Gust Yep argues that identity is one’s “conception of self within a particular social, geographical, cultural, and political context” (79). Mary Jane Collier argues similar ideas when she claims, “cultural identities are historical, contextual, and relational constructions” (131). Delores Tanno casts a slightly different light when she argues how names and labels marking cultural identity serve as a “rhetorical device insofar as it communicates a particular story” (28). Chicana feminists aren’t content with the identities that have been forced upon them by oppressive, even racist, dominant U.S. cultural constructions. Instead, they are active participants in the (re)construction of their cultural identities, and are aggressive in constituting identities that subvert derogatory stereotypes of Mexican-American people. Given this, how does one understand a performance of identity or identities? And, in what ways are identities cultural performances? 

 

                Elizabeth C. Fine and Jean Haskell Speer, in the introduction to their book Performance, Culture, and Identity, claim that there is power in performance “to shape, reflect, and embody human identity” (1). They look to anthropologist James Clifford for further guidance on this issue:  “James Clifford reminds us that we can better understand cultural identity not by studying the artifacts of museums or libraries, but through observing emergent performances” (1). In other words, cultural identity is better understood in the study of its actual enactment. But, when does cultural identity become performance? As I’ve already mentioned, when citing Pelias and Van Oosting, it is aesthetically marked communication that ultimately defines certain human actions as performance. If you’ll recall, that marking comes from three possible sites:  performer intent, understood and accepted performance markers, and audience reciprocity. Once these three vectors are in place, a communicative event can be marked as performance. But when performance meets identity, both intentional and repetitive qualities emerge: “Stories of self and community that have been repeated often enough to become artfully shaped performances are clear indices of a person’s sense of identity”(Fine and Speer 9). Therefore, Fine and Speer claim that to study performance is a “critical way for grasping how persons choose to present themselves, how they construct their identity, and, ultimately, how they embody, reflect, and construct their culture” (10).

 

Part II:  Writing as a Performed Spiritual Enfleshment of Chicana Identity

 

I met Sandra Cisneros before I met Gloria Anzaldua and in a strange way has since then only been known as “Sandra” to me. I didn’t feel that formalities were necessary. She was the first author I read--not Chicana author, not Mexican-American author, but author--who wrote about my hometown. Now, perhaps others have written about San Antonio and its infernal summer heat, or its colorful and quaint downtown shops, its rich Tex-Mex food or its majority Mexican-American population.
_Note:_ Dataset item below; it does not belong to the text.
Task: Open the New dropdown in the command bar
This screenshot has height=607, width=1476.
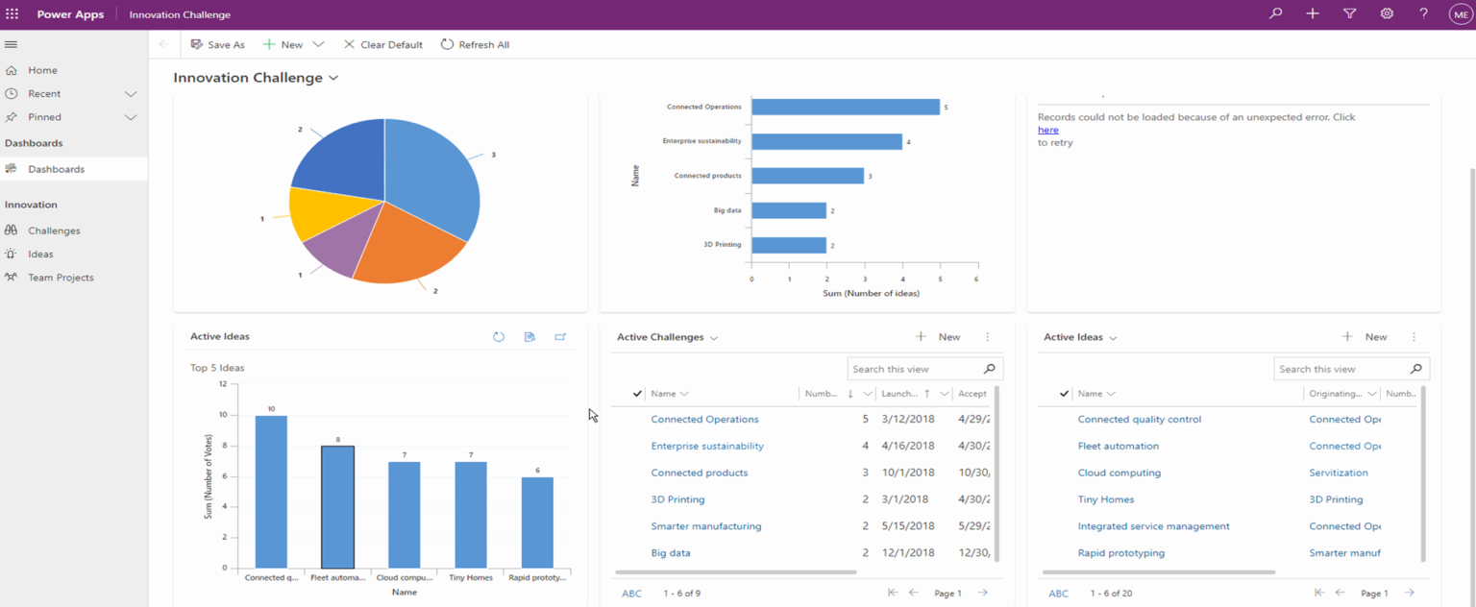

I don’t know. All I know is that Sandra did and in some way that was enough to get me hooked and drawn into her compact, but passionate prose. It was the first time that I encountered Mexican-American others in the mass media that undermined the typical stereotypes of  Mexicanos” as caricatures, as mindless simpletons, as undignified and invisible. Growing up in the U.S. and Mexico borderlands, I longed to see positive representations of Mexican-Americans in the media. But, when there aren’t any, you begin to wonder what the absence is suggesting, and in our media soaked world, it doesn’t take long to internalize it as a clear marker of unworthiness, of invisibility. With her humorous and quirky eye, Sandra captured the complexity and texture of a Mexican-American San Antonio. She described neighborhood establishments and molded characters that were familiar and welcomed. She skillfully named the damaged psyche and with her words, wove a text that contained the curandera’s remedio, a healing tincture, to help banish the dark illness of shame. 

 

                But, it was Gloria Anzaldua who helped me to have grace for the darkness, to understand it and embrace it for its potentially curative properties. I discovered her in the campus bookstore of Indiana State University. I remember cruising the Women’s Studies section when the word “mestiza” popped out at me. I pulled the book, read the back cover, and knew I had found a kindred spirit. Anzaldua’s ethno-poetics offered up a unique and beautiful way to write theory. She presented a felt, bodily, and experiential based epistemology that I had not yet encountered in academia outside of performance studies. And I felt especially proud that she was a “Mexicana” like me, raised in the hot sun of south Texas. It was an empowering moment, a strengthening one. I often cried when I read Borderlands/La Frontera: The New Mestiza because it is a truly transforming experience to encounter language that so poignantly names the absence that rattled around empty for years, reminding too often of its hollowness. 

 

The writing of this essay challenges me in ways that I did not originally anticipate. My thesis charges me with the responsibility of claiming a writerly-self who must be capable of crafting language that does justice to the delicate and intricate theorizing inherent in Cisneros’ and Anzaldua’s writings. It challenges me to understand the writerly-self as a performing-self who must aesthetically mark this communicative moment. It challenges me to make the case that the writing of Anzaldua and Cisneros, as well as my own writing, is indeed a marker of Chicana identity. It challenges me to articulate this process as a spiritual one that knows the flesh in a unique and blessed way. I am humbled before this task. But, it is ultimately trust that allows me to move toward humility and I trust Anzaldua when she reminds me that “in the ethno-poetics and performance of the shaman, my people, the Indians, did not split the artistic from the functional, the sacred from the secular, art from everyday life” (88). Therefore, I have to rely on the enfleshment of the everyday to provide the necessary means with which to connect to the aesthetic. 

 

Theresa Martinez, who cites Rebolledo and Rivero, claims that the developing Chicana literary voice is “the emergence of the conscious Chicana herself […] as a full-blown speaking person […] [who] firmly states her mind in a ‘deliberately conscious essay’” (116). Writing, then, becomes the performance venue allowing Chicana voices and identities to take shape, to have breath, to become flesh. Both Anzaldua and Cisneros mark writing as being both powerful and alive. First, Anzaldua:

 

My “stories” are acts encapsulated in time, “enacted”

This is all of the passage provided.